Seitan Saturday: Burgers

Seitan is a versatile ingredient. You can use them in soups, stews, make steaks or ribs for barbecue, make vegan sausages etc. Seitan is also great for burgers. The seitan recipe below is a variation of these awesome seitan ribz from FatFree Vegan Kitchen -blog. My sister’s comment about these burgers: “They were good. Yum yum.”

seitanburger

Barbecue Seitan Burgers

2,4 dl vital wheat gluten
2 tsp smoked paprika
2 tbsp nutritional yeast
1 tsp garlic powder
1,8 dl water
2 tbsp tahini
1 tbsp soy sauce
1 tsp liquid smoke

marinade:
3 tbsp ketchup
2 tbsp syrup/molasses
1 tbsp oil
1 tbsp red wine vinegar
0,5 tsp salt
1 tsp liquid smoke
1 tsp strong mustard
chili powder or chopped chili pepper (optional)

burger buns
lettuce, tomato, onion etc.
vegan mayo, ketchup, mustard etc.

Combine vital wheat gluten, paprika, nutritional yeast and garlic powder in a bowl. Combine water, tahini, soy sauce and liquid smoke in another bowl and pour onto gluten mixture. Knead couple of minutes. Divide into 6 pieces and form them into flat “steaks”. Bake 20 minutes in 175 Celsius degrees.

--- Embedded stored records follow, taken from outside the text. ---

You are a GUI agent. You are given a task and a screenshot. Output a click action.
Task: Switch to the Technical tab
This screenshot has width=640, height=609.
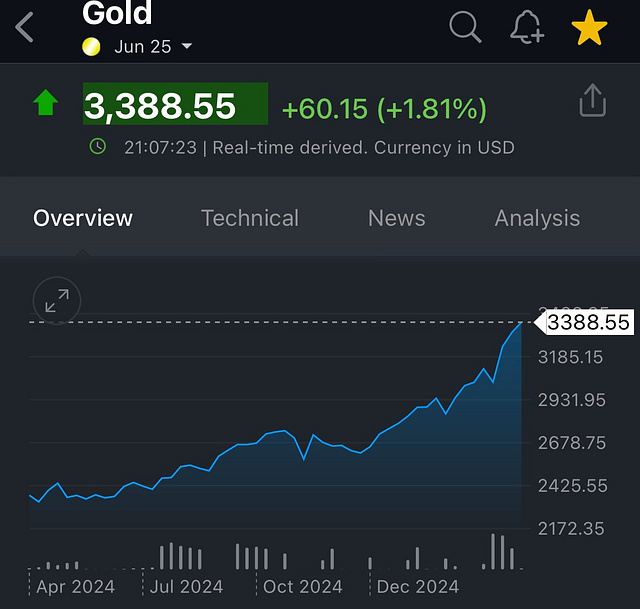(x=250, y=218)
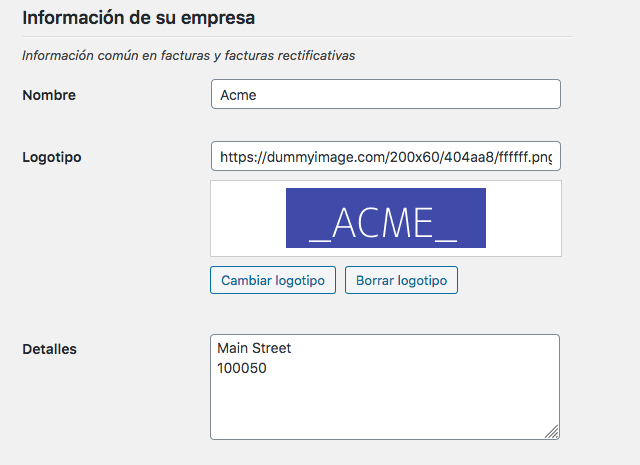Click the Nombre input field
Image resolution: width=640 pixels, height=465 pixels.
click(386, 94)

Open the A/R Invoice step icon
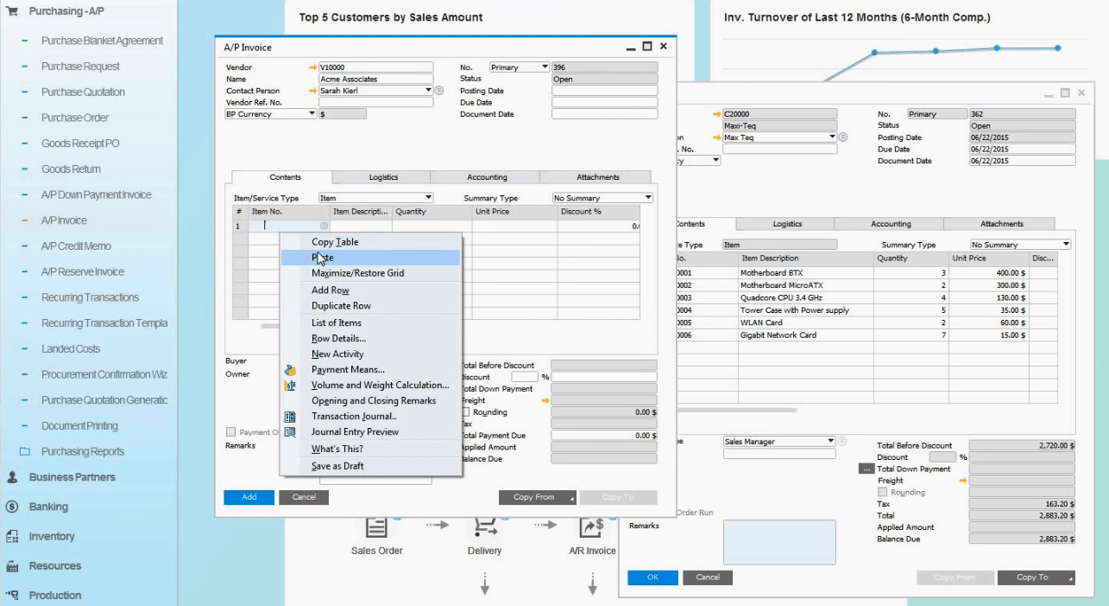pyautogui.click(x=592, y=528)
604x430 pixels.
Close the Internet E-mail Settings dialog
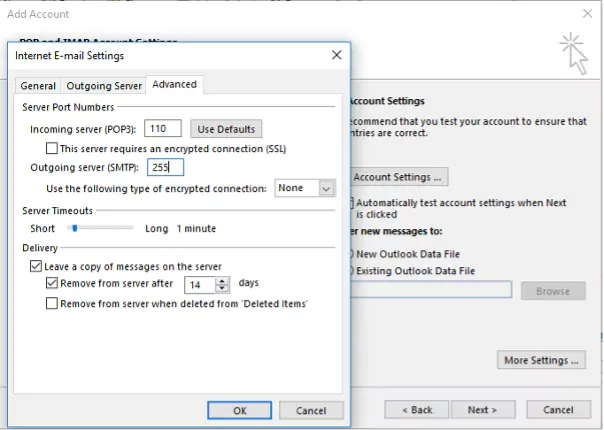tap(336, 55)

Mix the marinade ingredients together and put them into a plastic bag with baked seitan. Rub the marinade all over seitans and refrigerate 30 minutes or few hours.

Fry seitan on a pan in oil, or in the summertime you can grill/barbecue them. Put a piece of seitan inside a burger bun with your favourite burger fillings.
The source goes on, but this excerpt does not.